Monday, November 24, 2014

About the Feast on Thursday...

On Thursday, we are doing Thanksgiving in the UK this year. I haven't done it for a while and hadn't planned to do it this year. Instead I thought I would attend the Restoration Dinner at church on Saturday. They have what practically amounts to a traditional American Thanksgiving day menu and it would be fun, I thought.

But my son and his girlfriend announced with great excitement that she had managed to get the day off work so that she could celebrate Thanksgiving with us! It would have been churlish to say 'no', wouldn't it?  So I've been digging out favourite recipes and deciding who to invite to join us for the occasion. It is now all in hand -- the turkey is de-frosting in the kitchen and the pies are ready to be baked.

In the past, before retirement, we would celebrate on the Saturday following the actually holiday -- which is always the 4th Thursday in November. Now we are free to celebrate on the day and for me I much prefer this. Robert's girlfriend, Cat will be arriving Wednesday night so it will be nice to have company and help during the day. Thanksgiving is a holiday that it is difficult to imagine if you are not American. Many of my British friends have likened it to the way the British celebrate Christmas. But, in fact, it really is not like Christmas at all -- even if the food is similar.

First of all, Thanksgiving is all about the food and friends and family. My tradition is that of  New England -- the weather is always frosty and the sky almost always leaden. The sound in the morning is the Macy's Thanksgiving Day Parade and later American football. My mother usually served dinner at 2,00 p.m. Dress was very casual. Guests always brought a dish of some speciality of their own. Besides Turkey and stuffing, there would mashed potato, sweet potato with marshmallows (big yuck from me!), cranberry sauce (two kinds) cranberry relish, creamed onions, and various other vegetables which changed from year to year. My mother always made four pies: pumpkin, apple, apple crumb, and mince. No one ever went home hungry or without 'care' bags of makings for turkey sandwiches made with stuffing and cranberry sauce!

Meanwhile at about 7.00 pm family members could be seen around the bird's carcass going for the makings of their own sandwiches -- and which I enjoyed more than the actual dinner itself! The next day was Black Friday, which in my day was just the Friday after Thanksgiving, and preparations for Christmas would begin. Thanksgiving weekend was the worst weekend for traffic jams. From the air the jam on Wednesday evening could be seen from Washington, D.C., where I lived, to New York City. The New Jersey Turnpike was unbelievable. Sunday night trying to get back to Washington was equally abominable. The last time I was in Connecticut for Thanksgiving I flew in from the UK a week earlier and left a week after. I did not venture out for Black Friday. Most sane individuals say well clear now as it's more of a shopping nightmare...

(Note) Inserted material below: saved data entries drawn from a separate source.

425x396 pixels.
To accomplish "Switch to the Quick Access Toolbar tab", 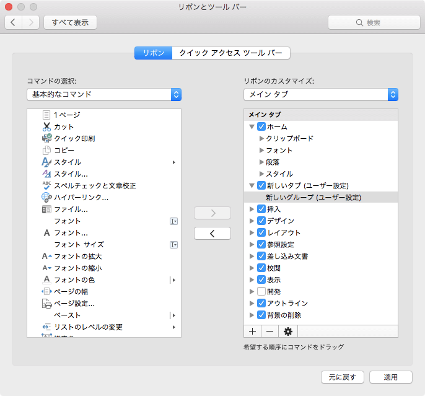I will click(230, 53).
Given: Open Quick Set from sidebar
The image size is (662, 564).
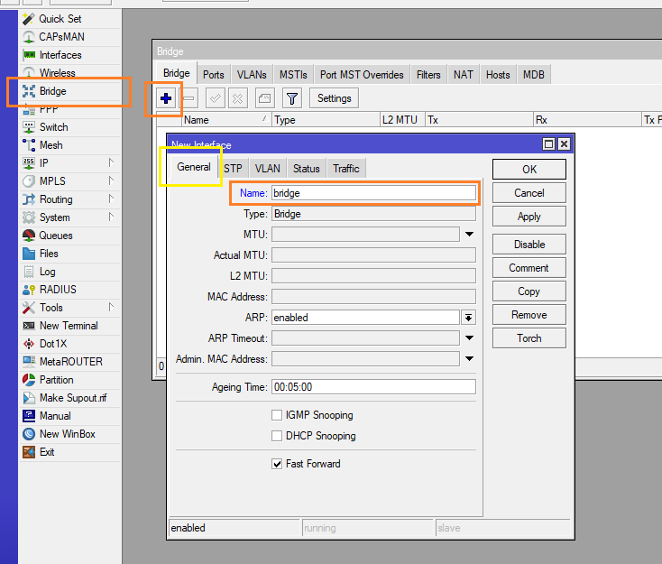Looking at the screenshot, I should click(60, 19).
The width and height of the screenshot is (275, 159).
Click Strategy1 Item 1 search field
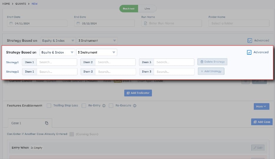point(57,62)
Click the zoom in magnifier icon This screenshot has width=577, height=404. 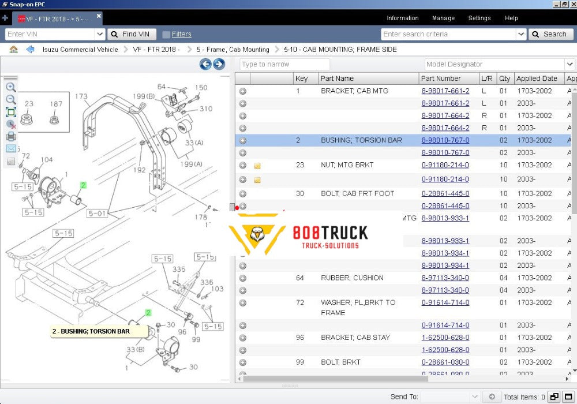tap(11, 87)
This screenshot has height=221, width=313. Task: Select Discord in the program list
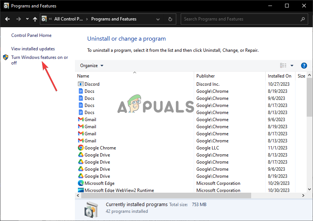[92, 84]
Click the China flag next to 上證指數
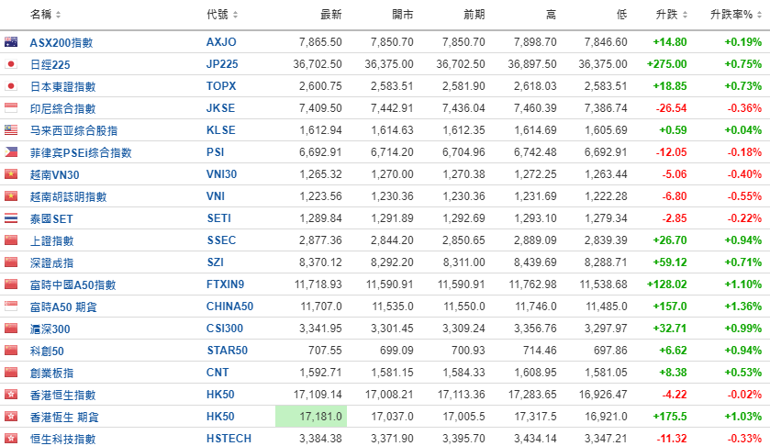 coord(11,240)
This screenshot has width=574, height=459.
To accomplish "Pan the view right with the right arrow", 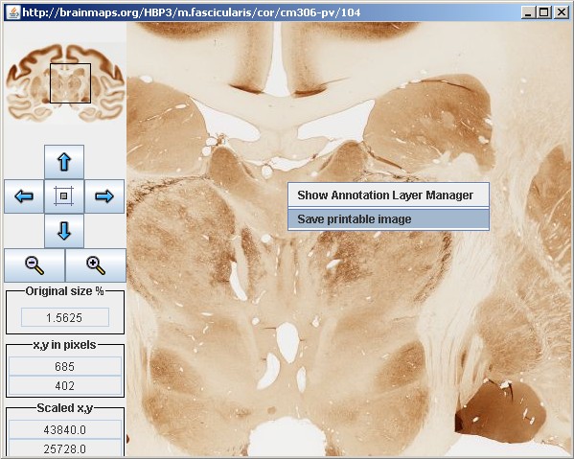I will pos(104,196).
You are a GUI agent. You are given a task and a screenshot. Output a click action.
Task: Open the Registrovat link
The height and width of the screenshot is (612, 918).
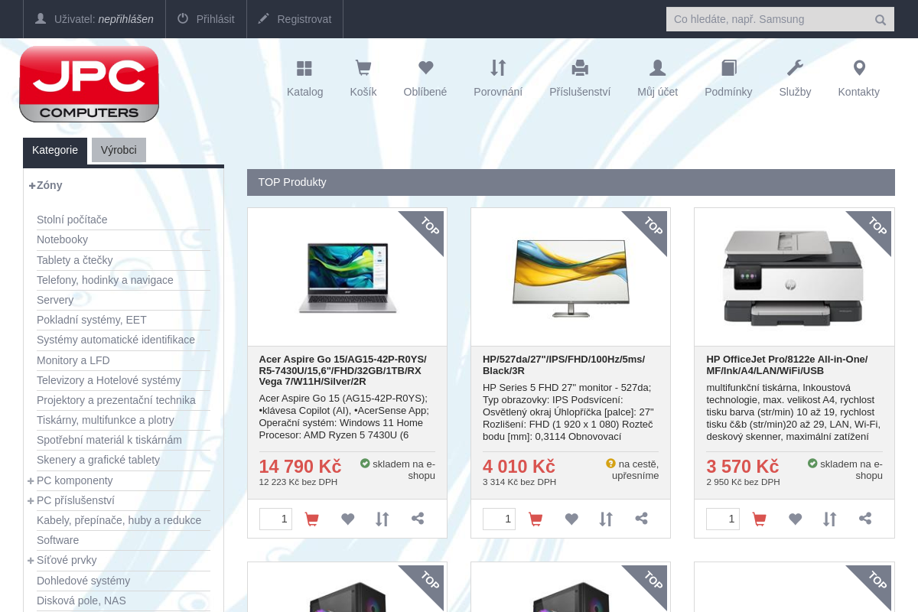(x=295, y=19)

I see that Britain is advertising Black Friday sales. Somehow, I don't think it will ever be the same -- at least I hope not -- though I wouldn't mind if they adopted the Traditional American Thanksgiving Holiday every year on the 4th Thursday in November!

Saturday, November 15, 2014

Freaking Out!

Christmas is Everywhere ... !

Wednesday, November 12, 2014

Golf, Gardening, and Entertainment -- Just Another Day in School!

Well, I've been back in the UK since late last Wednesday, the 5th. All in all it was a very satisfying trip, with lots to take in and think about. I would have liked to have stayed a few weeks longer, so probably I left South Korea at the right time!

The last few days were particularly memorable and enjoyable. Chris and Heejung, left the children behind and we enjoyed the few days without having to give the attention that they, quite fairly, demand! We did, however, go to see the younger boys' school and that turned out to be a very enjoyable and surprising occasion.

We walked around the grounds and Chris pointed out to me the golf driving range in the corner of the playground. In the far distance we could see a large area for the children to plant vegetable and flower gardens.

Driving range target. Golf balls are caught in the net!

The school's garden has both vegetables and flowers...

As we went to venture toward the rear of the school we met the principal, a very welcoming woman. The state run school is a very special place with no more than 10 to 12 students in a class. The principal asked if we would like to visit the boys' classes and, of course, we said 'yes'!

In a few days time, the children were to have an open  house and they had been rehearsing a program to present to parents and visitors. Because I would not be able to attend the children in Louis' class gave us a preview! Louis is the child in front on the far right.


Unfortunately, South Korea has many problems after the children attend primary school. It leads the world in the adolescent suicide rate -- many if not most children attend school from 8.00 a.m. to 4.00 p.m. and then attend another school for private lessons, not getting home until 10.00 or 11.00 p.m. My son teaches in one of those schools which specializes in English. 

Teachers in Korea do not stay with any school more than two years. After that time they will be assigned to another school -- by the education department. While I can see the disadvantage to the individual teachers and also the headmasters/mistresses or principals -- it does seem a way of ensuring that the quality of education throughout the country is equalized. Somehow, it seems entirely unlikely that this is a policy that would or could be adopted in the West!